__Task description__
Look for "[expand menu] (12, 38)" in the records below, then copy that line and every line after it, exactly and with nothing added.

__Input__
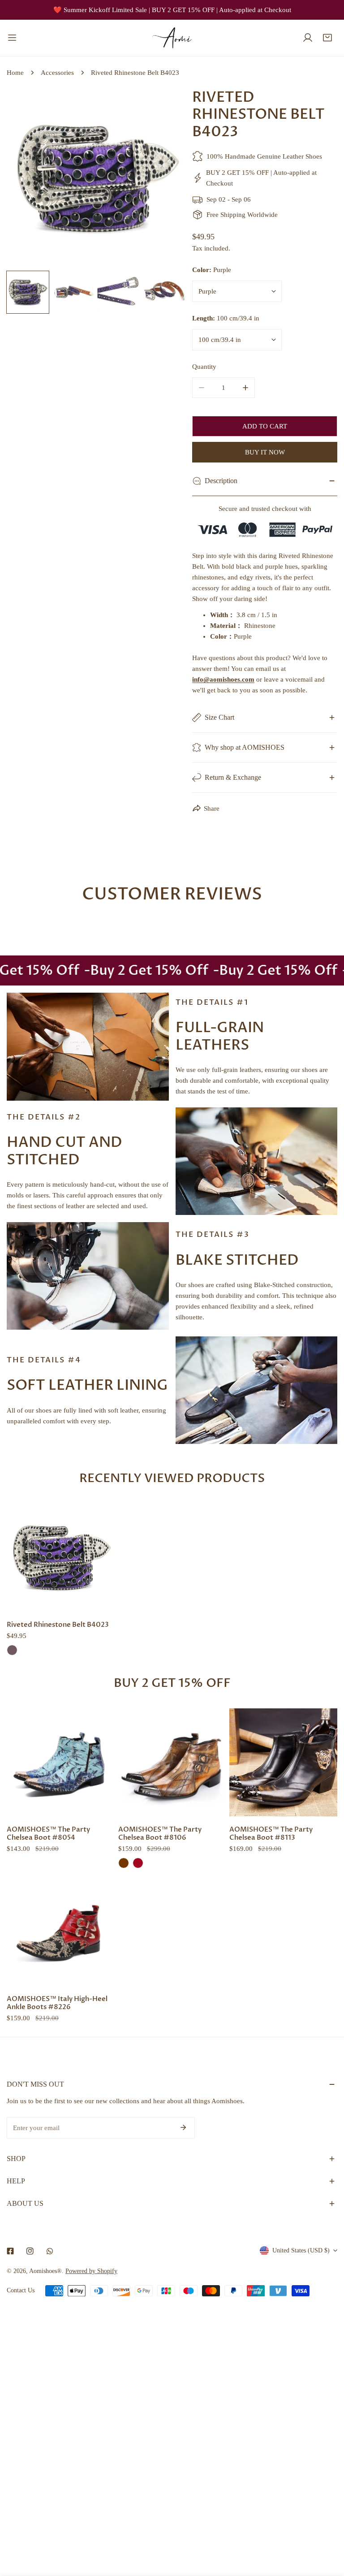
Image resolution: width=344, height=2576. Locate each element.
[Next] (164, 179)
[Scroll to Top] (328, 2528)
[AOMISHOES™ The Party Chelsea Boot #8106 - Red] (138, 1863)
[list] (96, 178)
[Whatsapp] (50, 2251)
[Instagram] (30, 2251)
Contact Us (20, 2290)
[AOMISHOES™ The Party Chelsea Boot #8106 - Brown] (123, 1863)
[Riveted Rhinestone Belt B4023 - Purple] (12, 1650)
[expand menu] (12, 38)
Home (15, 72)
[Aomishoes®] (172, 37)
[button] (327, 38)
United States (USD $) (301, 2250)
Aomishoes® (45, 2271)
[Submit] (183, 2127)
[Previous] (28, 179)
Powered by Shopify (91, 2271)
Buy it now (265, 452)
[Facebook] (10, 2251)
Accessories (57, 72)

__Exercise solution__
[expand menu] (12, 38)
Home (15, 72)
[Aomishoes®] (172, 37)
[button] (327, 38)
United States (USD $) (301, 2250)
Aomishoes® (45, 2271)
[Submit] (183, 2127)
[Previous] (28, 179)
Powered by Shopify (91, 2271)
Buy it now (265, 452)
[Facebook] (10, 2251)
Accessories (57, 72)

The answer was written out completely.